* WORK INSTRUCTIONS:
Summarize the forum thread about IPv6 support in two sentences.

* SOURCE PASSAGE:

Your interfaces might be named different ...

----------

## mv

 *ulenrich wrote:*   

> I think it is internal purpose related: systemd-nspawn etc...

 

Why would this require IPv6?

----------

## UberLord

 *Quote:*   

> Why would somebody want to enable IPv6 support in kernel on a home system if the internet provider and local modem do not support it?

 

My ISP has a native IPv6 connection (as well as IPv4). I use a PPPoA <-> PPPoE bridge (as the UK is PPPoA) so I an use a NetBSD PPPoE client for IPv6.

This works very well - I assume the same is possible with a Gentoo based router.

 *mv wrote:*   

> Also other programs seem to require it, e.g. dhcpcd defaults to ip4vll (despite its name, this is somehow related with ipv6).

 

If has zero to do with IPv6.

IPv6 gives a local link address per device.

IPv4LL is a similar concept, but for only for IPv4 and only when a DHCP or static lease is not available.

* DATA SHOWN:
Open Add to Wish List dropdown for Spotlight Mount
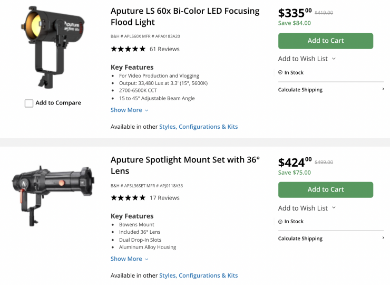390x285 pixels. pyautogui.click(x=307, y=208)
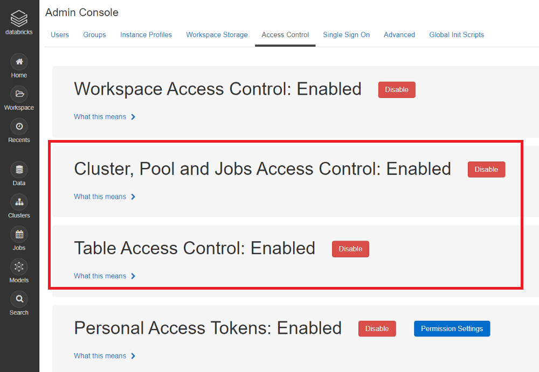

* RESULT OF THE EXERCISE:
After mv asks why systemd-nspawn would require IPv6, UberLord explains having an ISP with native IPv6 and IPv4 and using a PPPoA <-> PPPoE bridge so that a NetBSD PPPoE client can handle IPv6, which works very well. UberLord also rejects mv's claim that dhcpcd's IPv4LL default is related to IPv6, explaining that IPv6 gives each device a local link address while IPv4LL is a similar IPv4-only concept used only when a DHCP or static lease is not available.